Should the word "menuitem" occur in a line of the records, copy that line.

──────────

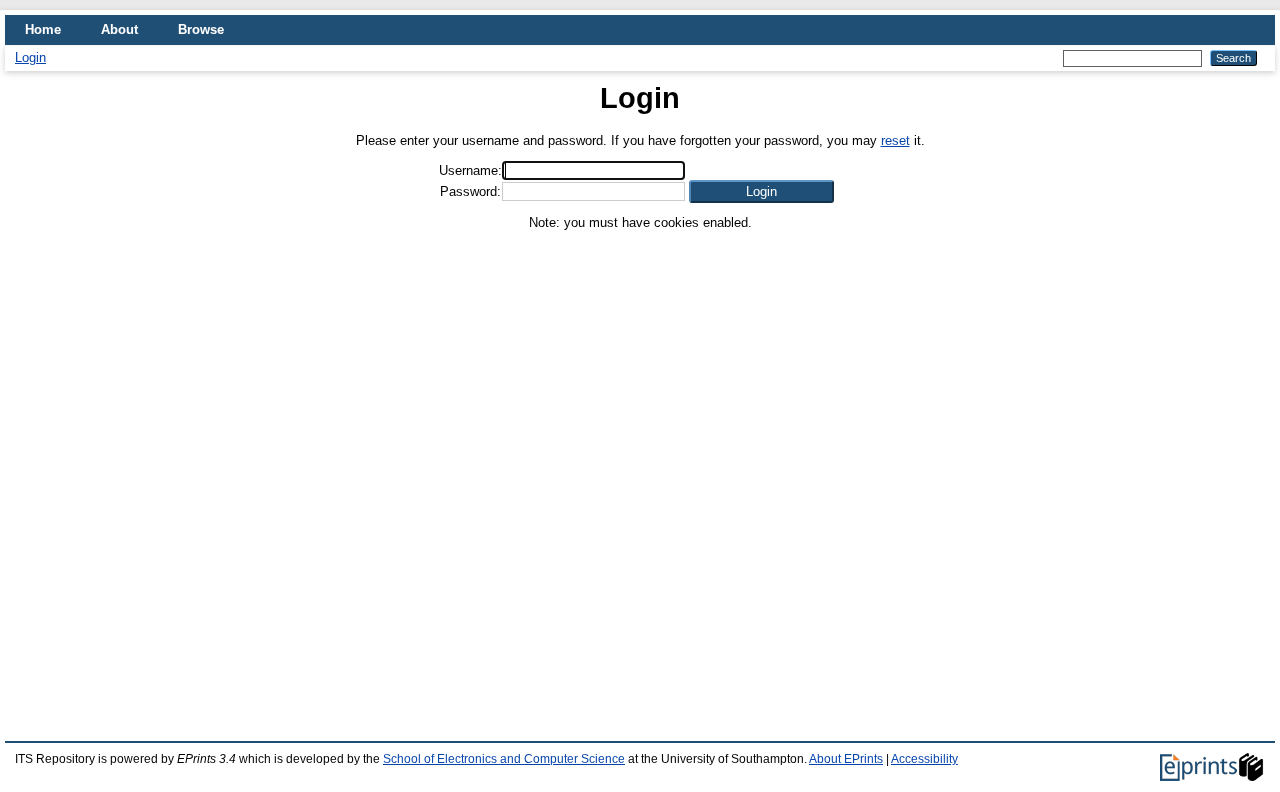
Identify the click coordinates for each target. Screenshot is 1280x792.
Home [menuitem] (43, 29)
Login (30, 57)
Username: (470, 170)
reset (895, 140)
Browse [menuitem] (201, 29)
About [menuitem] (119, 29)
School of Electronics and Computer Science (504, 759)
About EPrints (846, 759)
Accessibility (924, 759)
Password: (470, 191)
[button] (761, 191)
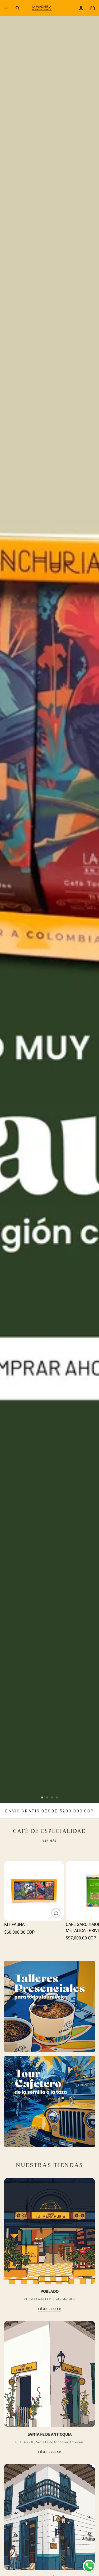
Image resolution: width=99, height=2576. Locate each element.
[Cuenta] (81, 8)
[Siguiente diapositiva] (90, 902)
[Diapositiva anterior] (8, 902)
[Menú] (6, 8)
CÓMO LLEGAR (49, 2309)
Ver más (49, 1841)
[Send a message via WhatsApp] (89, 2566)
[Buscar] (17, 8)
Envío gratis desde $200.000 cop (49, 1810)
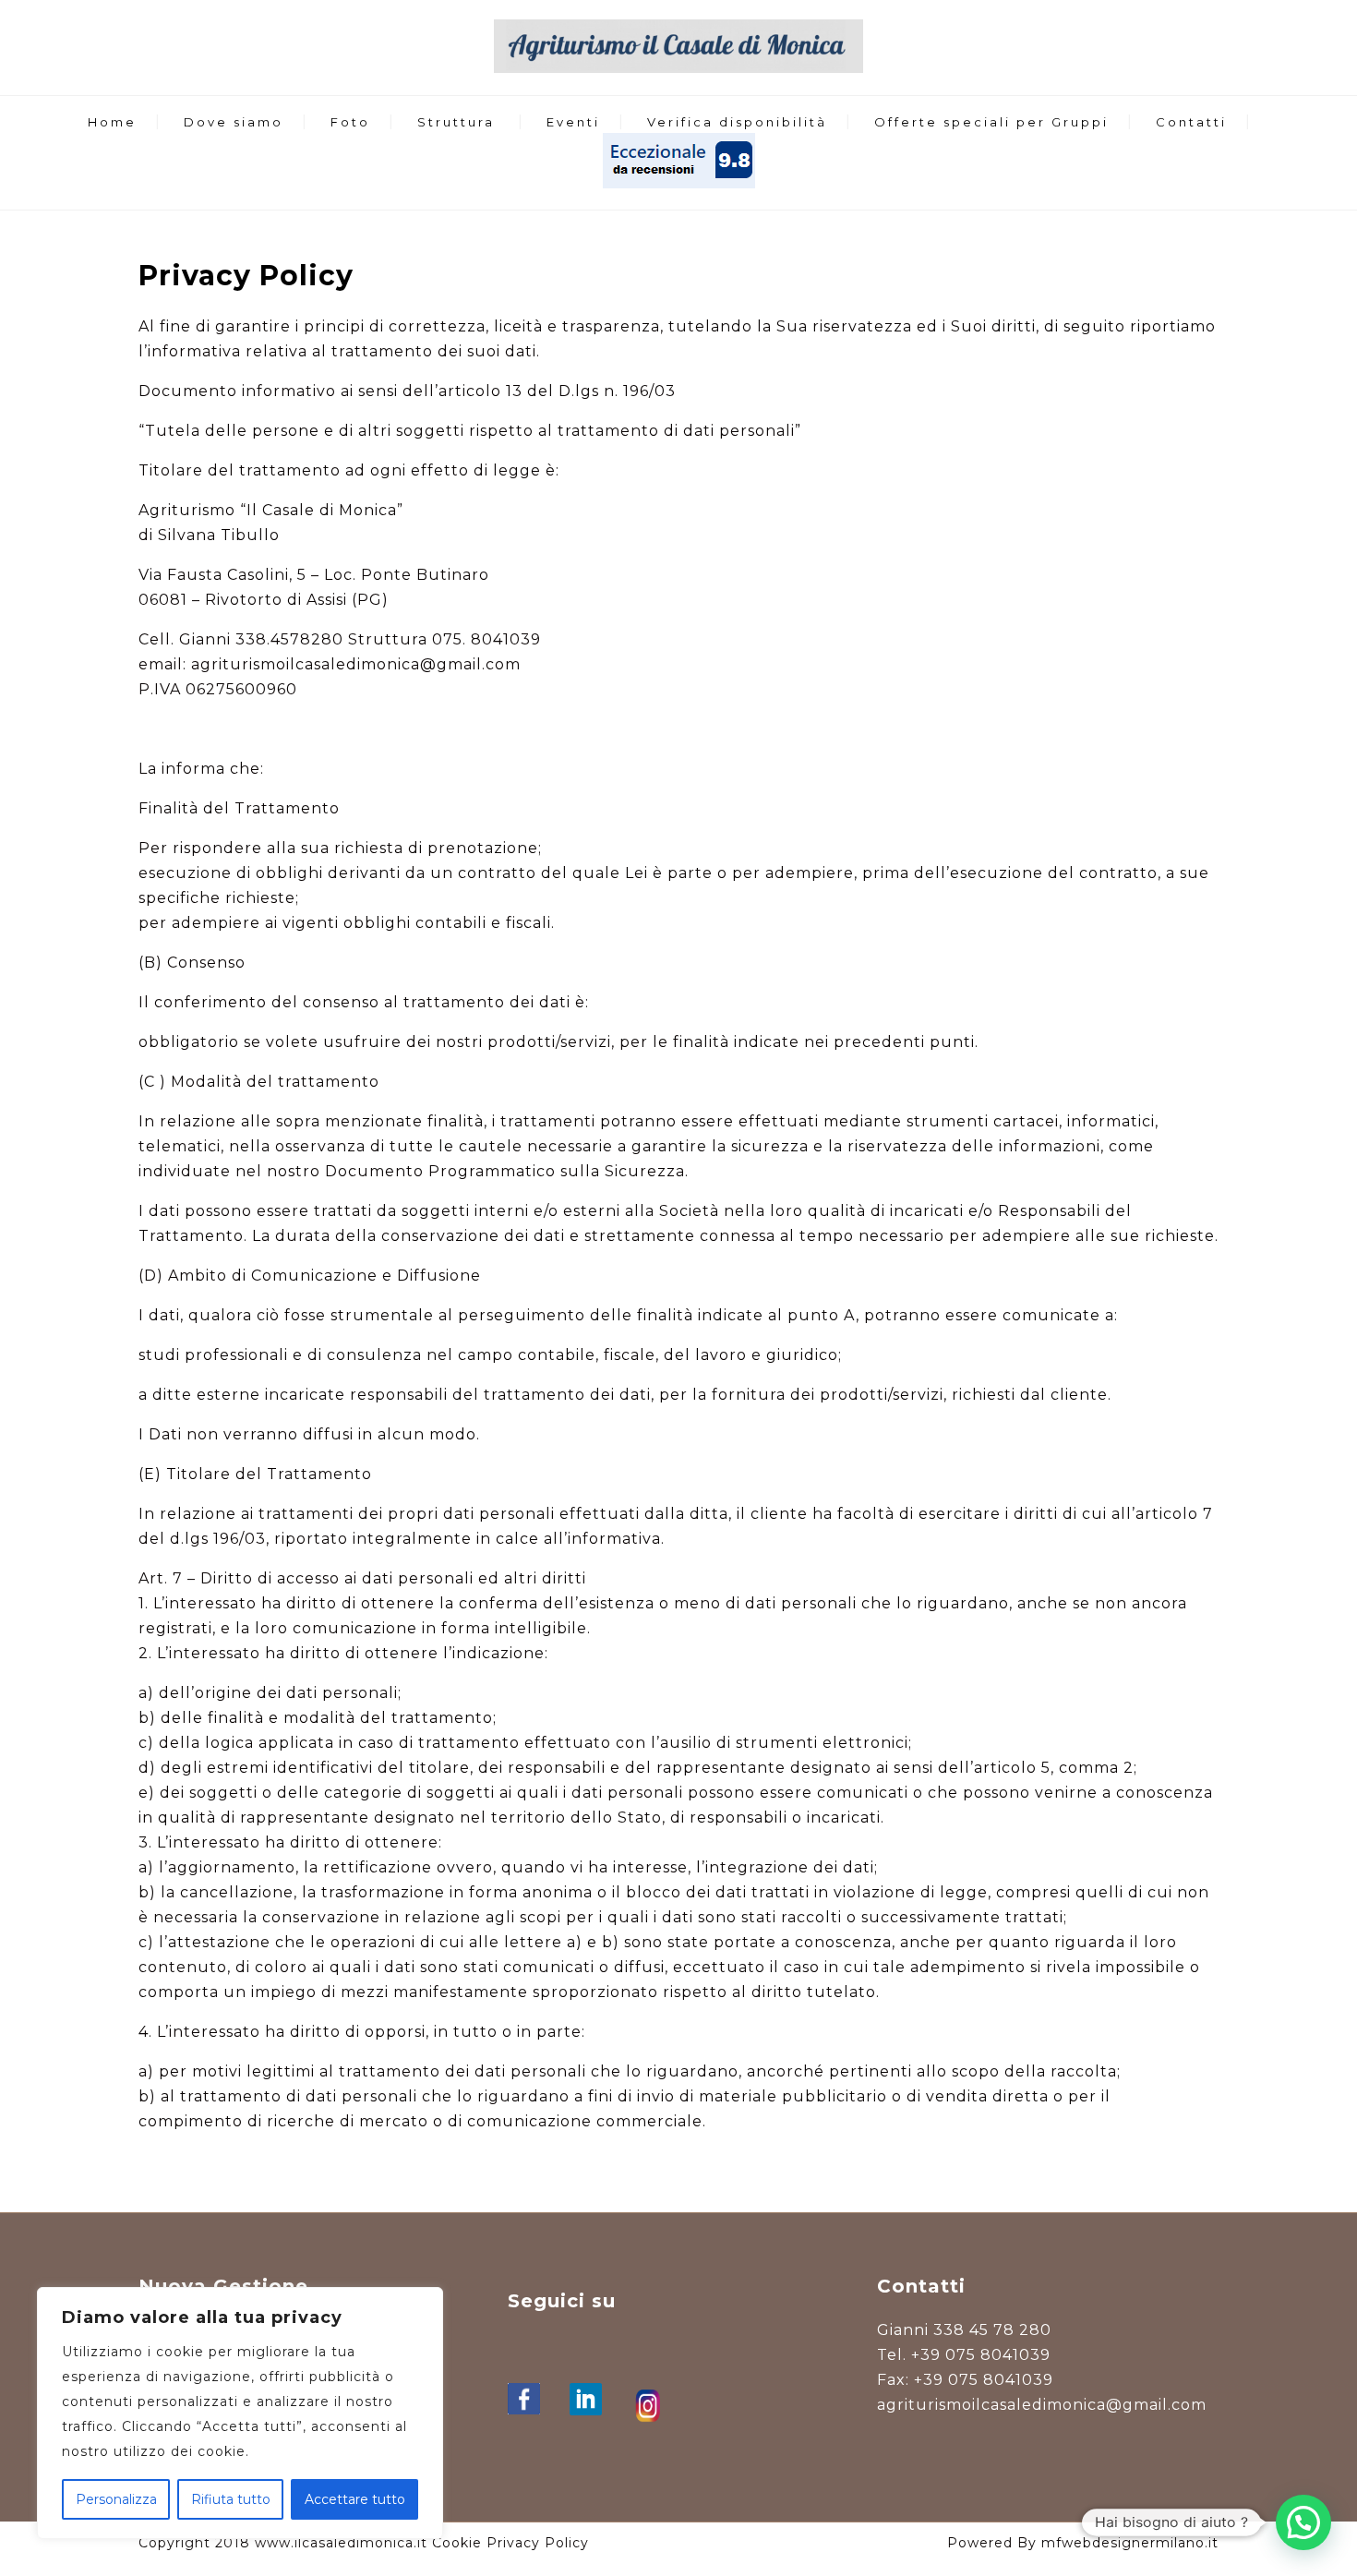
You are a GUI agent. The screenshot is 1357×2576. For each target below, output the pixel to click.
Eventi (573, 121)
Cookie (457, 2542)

──────────

▸ PROBLEM SOLUTION
Home [menuitem] (43, 29)
Browse [menuitem] (201, 29)
About [menuitem] (119, 29)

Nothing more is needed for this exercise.